To illustrate what I am talking about, here is a great quote by Douglas Bland, a former Chair of the Defence Management Studies Program at the School of Policy Studies, Queen’s University:
“…More than half a century earlier, Sir Wilfrid Laurier had identified the rationale and the truly Canadian character of the country’s national defence strategy. In 1910 the Prime Minister cautioned his professional British military commander, Lord Dundonald: “You must not take the militia seriously, for though it is useful for suppressing internal disturbances, it will not be required for the defence of the country, as the Monroe doctrine protects us from enemy aggression.” Few prime ministers have been as outspoken, yet all have held (unknowingly, one suspects) to what might be called the “Laurier Doctrine” because its fundamental logic frees them from the bother and expense of building for Canada a traditional armed force dedicated as a first priority to the defence of the country.”

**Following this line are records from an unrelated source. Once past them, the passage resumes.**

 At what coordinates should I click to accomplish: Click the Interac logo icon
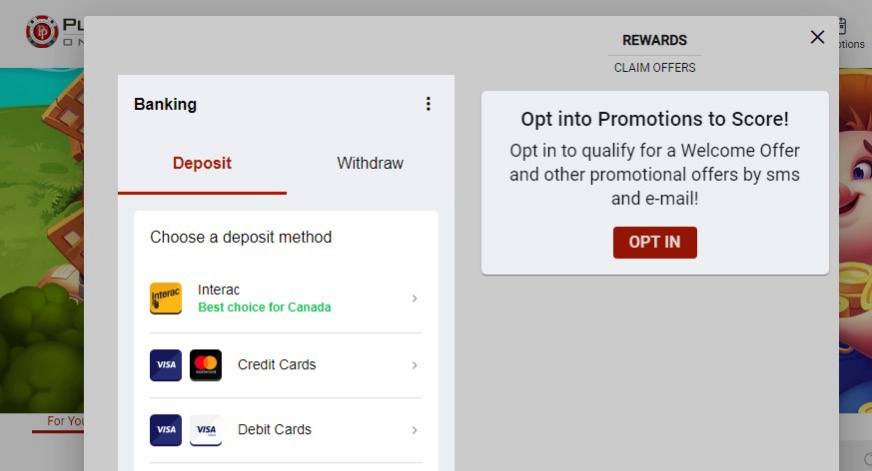tap(166, 299)
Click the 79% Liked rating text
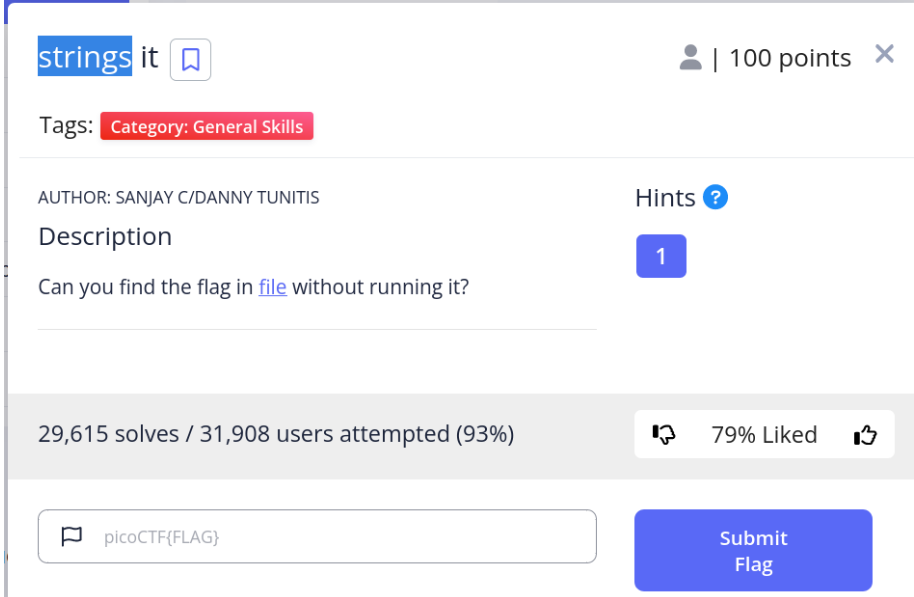This screenshot has height=597, width=914. click(764, 435)
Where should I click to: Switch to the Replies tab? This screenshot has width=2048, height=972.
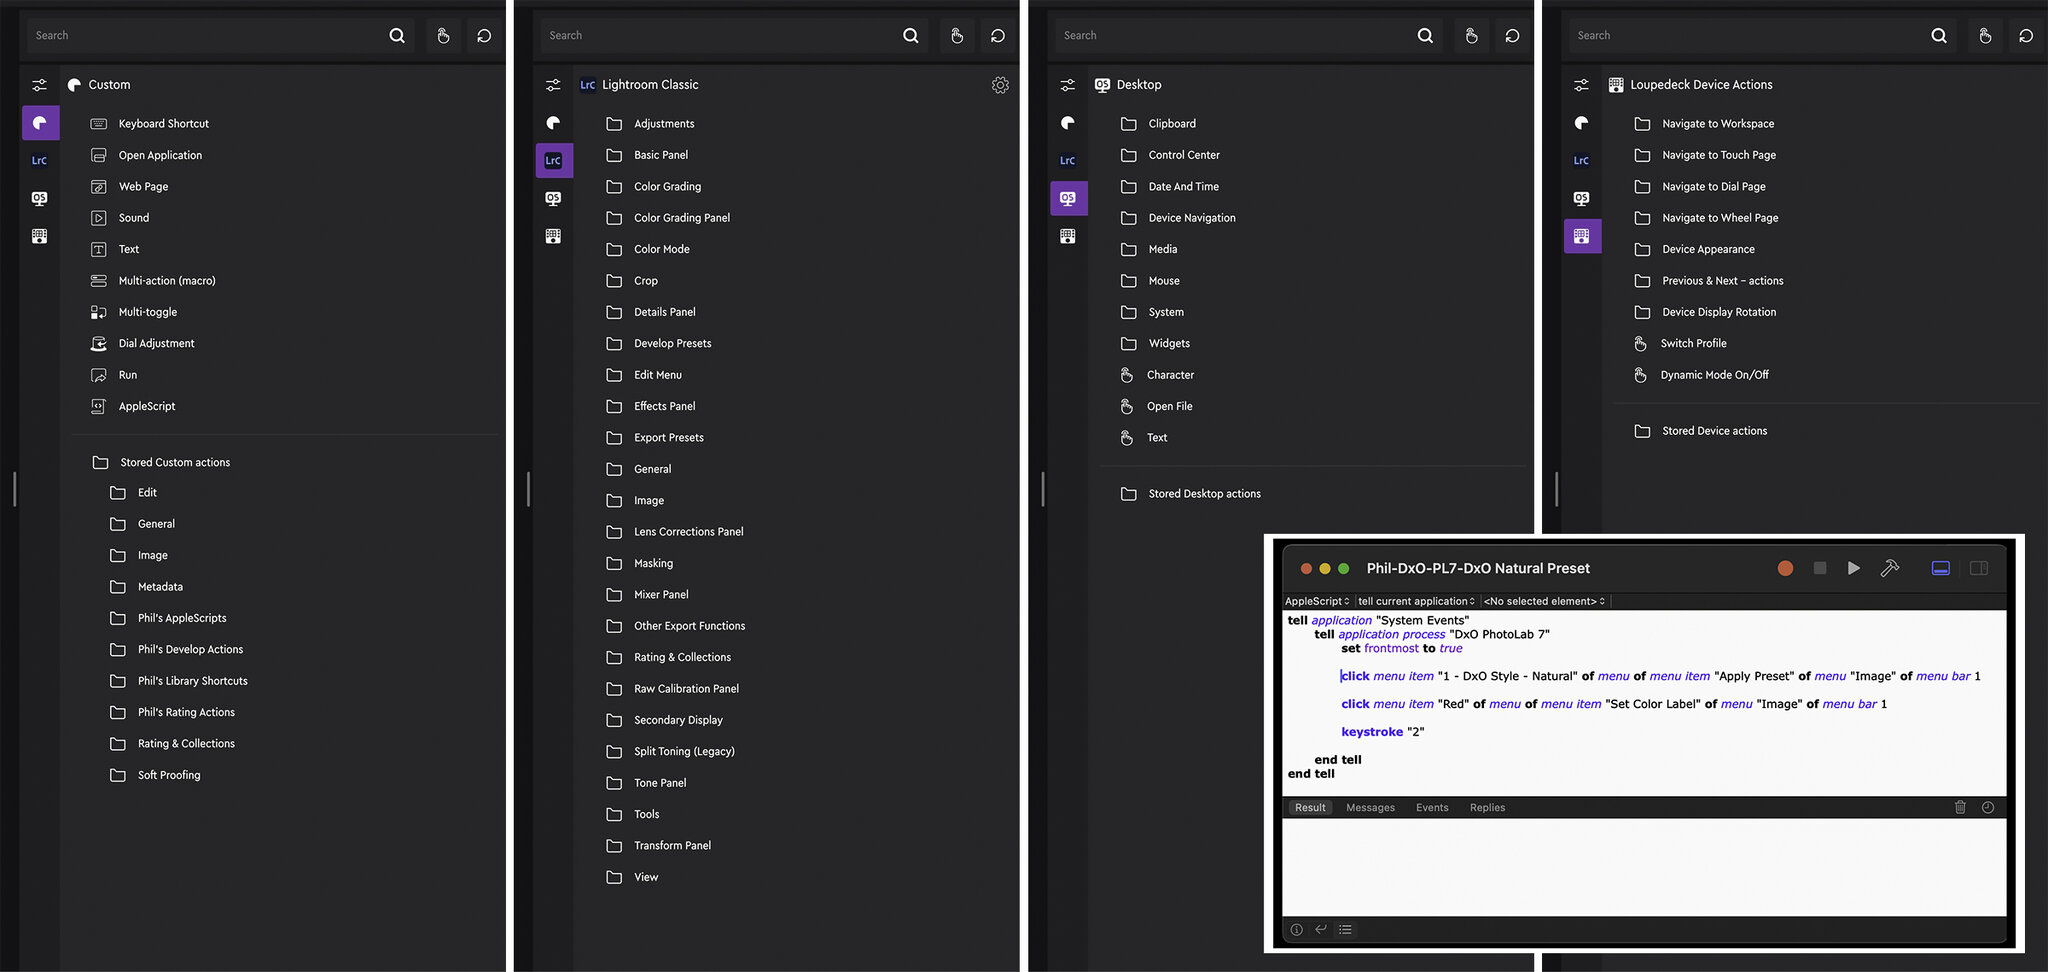point(1487,807)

The Monroe Doctrine that Bland refers to is the US foreign policy position that holds that any intervention in the political affairs of the Americas by foreign powers is a potentially hostile act against the United States. It was named after President James Monroe in 1823. Monroe sought to separate the Old World of Europe from the New World of the Americas as separate spheres of influence. His government did not want former European colonizers to interfere with the recently liberated colonies in the Western hemisphere nor did they want to see any new attempts at territorial expansion by European powers into the Western Hemisphere. By turning the Western Hemisphere into America’s sphere of influence, the Americans sought to insulate themselves from European aggression.
By the turn of the 20th century, this doctrine was taken very seriously by the US foreign policy establishment, and they had the military might to back it up. An unforeseen consequence of this US policy was an unearned sense of security by every Canadian government since that time.
As a result, Canada has historically had two principal axioms of national security:
1. We are far from threats and hard to get to; and
2. America won’t let any threats get near us.
Neither of these statements is true any longer. And because of that, our lackadaisical approach to national defence and security is no longer something we can afford. We can no longer assume we are the beneficiaries of US defence and foreign policy.
Here is a bit of a tangent but it helps explain the Monroe Doctrine. In the 1950s, when the Cuban Revolution resulted in a communist government with strong connections to the Soviet Union, the Monroe Doctrine was used to justify covert actions in Latin America to prevent the spread of communist subversion. This culminated in the Cuban missile crisis of 1962 when President John F. Kennedy invoked the Monroe Doctrine as grounds for the United States' confrontation with the Soviet Union over the installation of Soviet ballistic missiles on Cuban soil.
The Monroe Doctrine, as Sir Wilfrid Laurier rightly understood, amounted to a de facto security guarantee of Canadian territorial integrity by the United States. Because of that de facto guarantee, Canada could join Great Britain in its European wars because we never had to worry about defending our own territory. This understanding of the Canadian military as a tool to signal virtue to our allies through expeditionary operations of choice not necessity has so consumed the Canadian psyche that we have never even considered our armed forces might be needed to defend our country.
Now, we effectively have no military and no Monroe Doctrine and the threats can reach us.